--- START PASSAGE SHOWN ---

Meanwhile, the meeting of Central Asian and Indian foreign ministers—held with the Taliban’s informal participation to promote the North–South Corridor and Chabahar Port development—further alarmed Pakistan and convinced it to enhance its economic engagement with the Taliban. However, increased economic interaction between Islamabad and Kabul could ultimately consolidate the Taliban’s position and increase the pressure on Pakistan to proceed more quickly with the official recognition of the new Kabul government.

• Regional and International Considerations
A significant portion of Pakistan’s considerations regarding the official recognition of the Taliban relates to its regional and international concerns.
At the regional level, China and India will exert the greatest influence on Pakistan’s decision. China, Pakistan’s most prominent regional partner (particularly in the economic sphere) has shown strong interest in resolving Pakistan–Taliban disputes and has made significant efforts in this regard. At present, China has even closer relations with the Taliban, as it became the first country to formally accept the credentials of the Taliban ambassador. However, concerns of its key ally Pakistan, as well as issues related to countering extremist groups, have so far prevented Beijing from officially recognizing the Taliban government.
India, by contrast, presents the opposite case. Throughout history, close ties between Kabul and New Delhi have been one of Islamabad’s main concerns. Indeed, Pakistan’s investment in the Taliban was originally aimed at strengthening its stance against India and what became known as Pakistan’s “strategic depth.” Yet, amid recent tensions between Pakistan and the Taliban, the expansion of New Delhi–Kabul relations and events such as the Central Asia–India foreign ministers’ meeting focusing on Afghanistan’s transit role have raised alarm in Islamabad that continued estrangement from the Taliban could carry the heavy price of pushing Afghanistan into India’s orbit.

--- END PASSAGE SHOWN ---

## SHORT TASK A:
List every capital city named in the passage on Pakistan and the Taliban.
The rows that come next are unrelated to the passage on Pakistan and the Taliban.

--- START AVAILABLE DATA ---

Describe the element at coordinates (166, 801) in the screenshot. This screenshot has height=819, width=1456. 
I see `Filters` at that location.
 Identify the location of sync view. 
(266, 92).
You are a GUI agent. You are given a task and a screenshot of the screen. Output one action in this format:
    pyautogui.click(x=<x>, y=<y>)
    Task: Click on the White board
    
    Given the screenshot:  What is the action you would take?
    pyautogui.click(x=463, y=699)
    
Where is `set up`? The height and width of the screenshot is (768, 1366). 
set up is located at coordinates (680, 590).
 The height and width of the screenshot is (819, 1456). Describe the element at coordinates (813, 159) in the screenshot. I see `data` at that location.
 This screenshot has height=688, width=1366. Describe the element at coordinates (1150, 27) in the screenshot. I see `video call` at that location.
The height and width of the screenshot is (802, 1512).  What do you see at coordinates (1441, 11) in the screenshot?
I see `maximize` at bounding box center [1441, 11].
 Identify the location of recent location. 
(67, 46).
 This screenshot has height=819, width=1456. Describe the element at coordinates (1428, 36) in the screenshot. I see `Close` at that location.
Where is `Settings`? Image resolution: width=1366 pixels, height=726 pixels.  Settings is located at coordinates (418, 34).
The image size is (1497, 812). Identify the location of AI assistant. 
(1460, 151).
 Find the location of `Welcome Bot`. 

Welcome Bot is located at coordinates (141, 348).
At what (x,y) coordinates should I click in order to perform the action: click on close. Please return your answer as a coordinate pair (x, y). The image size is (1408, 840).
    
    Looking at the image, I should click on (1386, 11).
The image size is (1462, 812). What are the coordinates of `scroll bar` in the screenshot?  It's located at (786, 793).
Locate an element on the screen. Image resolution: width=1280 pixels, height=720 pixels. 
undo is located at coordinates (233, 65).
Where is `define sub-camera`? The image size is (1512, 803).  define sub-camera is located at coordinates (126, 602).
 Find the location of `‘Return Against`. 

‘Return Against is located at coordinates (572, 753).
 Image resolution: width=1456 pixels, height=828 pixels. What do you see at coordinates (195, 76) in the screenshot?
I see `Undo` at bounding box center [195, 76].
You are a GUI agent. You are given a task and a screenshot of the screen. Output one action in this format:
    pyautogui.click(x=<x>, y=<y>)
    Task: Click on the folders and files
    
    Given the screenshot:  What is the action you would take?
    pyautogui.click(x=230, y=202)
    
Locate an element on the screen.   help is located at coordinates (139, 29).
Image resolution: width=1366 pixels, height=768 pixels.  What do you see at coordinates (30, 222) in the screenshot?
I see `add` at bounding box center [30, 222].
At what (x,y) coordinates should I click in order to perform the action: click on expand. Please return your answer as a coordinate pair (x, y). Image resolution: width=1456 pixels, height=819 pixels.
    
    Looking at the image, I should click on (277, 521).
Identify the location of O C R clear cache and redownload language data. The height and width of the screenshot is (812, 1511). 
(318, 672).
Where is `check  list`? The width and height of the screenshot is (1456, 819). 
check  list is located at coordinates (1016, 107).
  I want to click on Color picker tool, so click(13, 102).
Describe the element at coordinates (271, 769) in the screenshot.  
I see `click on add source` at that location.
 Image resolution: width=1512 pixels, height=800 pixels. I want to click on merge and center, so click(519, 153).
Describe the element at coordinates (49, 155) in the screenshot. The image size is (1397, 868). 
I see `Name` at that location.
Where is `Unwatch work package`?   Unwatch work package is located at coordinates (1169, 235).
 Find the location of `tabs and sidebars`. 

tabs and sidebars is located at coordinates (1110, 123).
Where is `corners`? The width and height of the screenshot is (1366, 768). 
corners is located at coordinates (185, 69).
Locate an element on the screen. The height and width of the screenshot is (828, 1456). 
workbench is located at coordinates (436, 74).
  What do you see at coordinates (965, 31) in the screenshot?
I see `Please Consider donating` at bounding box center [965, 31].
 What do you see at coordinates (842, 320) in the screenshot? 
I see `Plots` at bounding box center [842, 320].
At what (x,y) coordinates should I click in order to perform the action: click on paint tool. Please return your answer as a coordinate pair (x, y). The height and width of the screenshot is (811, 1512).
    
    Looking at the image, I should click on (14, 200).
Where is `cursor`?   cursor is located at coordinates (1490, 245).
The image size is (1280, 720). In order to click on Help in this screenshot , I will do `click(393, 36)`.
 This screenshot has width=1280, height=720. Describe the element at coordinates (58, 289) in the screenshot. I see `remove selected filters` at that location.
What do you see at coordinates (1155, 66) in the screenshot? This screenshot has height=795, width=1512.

--- END AVAILABLE DATA ---

## SHORT TASK B:
Rewrite the lines of the raw records, starting at the line that contains "is (1408, 840)." and ending at the line that contains "coordinates (126, 602).", as a JSON list of strings with one string per line and blank lines left out.

## COMPLETE ANSWER A:
Islamabad, Kabul, New Delhi, Beijing

## COMPLETE ANSWER B:
[
  "At what (x,y) coordinates should I click in order to perform the action: click on close. Please return your answer as a coordinate pair (x, y). The image size is (1408, 840).",
  "    Looking at the image, I should click on (1386, 11).",
  "The image size is (1462, 812). What are the coordinates of `scroll bar` in the screenshot?  It's located at (786, 793).",
  "Locate an element on the screen. Image resolution: width=1280 pixels, height=720 pixels. ",
  "undo is located at coordinates (233, 65).",
  "Where is `define sub-camera`? The image size is (1512, 803).  define sub-camera is located at coordinates (126, 602)."
]